(Items listed in a dataset)
○ ○ ○ ○ ○
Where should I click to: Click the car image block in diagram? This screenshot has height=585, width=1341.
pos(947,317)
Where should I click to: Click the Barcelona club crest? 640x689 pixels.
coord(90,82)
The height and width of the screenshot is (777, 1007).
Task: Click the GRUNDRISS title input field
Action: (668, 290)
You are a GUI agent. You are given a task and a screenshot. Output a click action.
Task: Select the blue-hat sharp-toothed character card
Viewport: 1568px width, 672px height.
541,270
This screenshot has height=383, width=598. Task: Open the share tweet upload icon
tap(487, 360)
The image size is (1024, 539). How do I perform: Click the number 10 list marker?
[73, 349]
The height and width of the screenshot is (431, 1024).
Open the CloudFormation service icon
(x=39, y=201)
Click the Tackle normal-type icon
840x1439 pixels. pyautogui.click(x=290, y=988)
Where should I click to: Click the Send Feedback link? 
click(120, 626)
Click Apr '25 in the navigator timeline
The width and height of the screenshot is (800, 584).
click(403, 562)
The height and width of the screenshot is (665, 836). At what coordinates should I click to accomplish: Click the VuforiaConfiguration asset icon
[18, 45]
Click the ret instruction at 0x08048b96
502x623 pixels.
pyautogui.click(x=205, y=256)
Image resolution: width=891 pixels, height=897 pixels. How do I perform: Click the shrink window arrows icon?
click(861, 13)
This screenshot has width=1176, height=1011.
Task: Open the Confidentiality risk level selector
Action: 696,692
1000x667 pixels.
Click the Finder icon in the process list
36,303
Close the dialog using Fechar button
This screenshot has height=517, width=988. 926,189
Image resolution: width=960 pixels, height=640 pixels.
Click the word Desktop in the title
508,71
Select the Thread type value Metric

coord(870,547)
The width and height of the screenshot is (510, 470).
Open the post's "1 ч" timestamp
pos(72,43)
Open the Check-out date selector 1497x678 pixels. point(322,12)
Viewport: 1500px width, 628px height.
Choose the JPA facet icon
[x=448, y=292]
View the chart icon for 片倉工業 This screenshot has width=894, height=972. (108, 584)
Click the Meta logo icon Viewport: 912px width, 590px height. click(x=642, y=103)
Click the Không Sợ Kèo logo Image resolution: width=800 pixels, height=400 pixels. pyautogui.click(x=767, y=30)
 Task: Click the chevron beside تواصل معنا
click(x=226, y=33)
○ ○ ○ ○ ○
Each line of the entries above that contains "logo" must be copied into the answer.

Expected answer:
Click the Meta logo icon Viewport: 912px width, 590px height. click(x=642, y=103)
Click the Không Sợ Kèo logo Image resolution: width=800 pixels, height=400 pixels. pyautogui.click(x=767, y=30)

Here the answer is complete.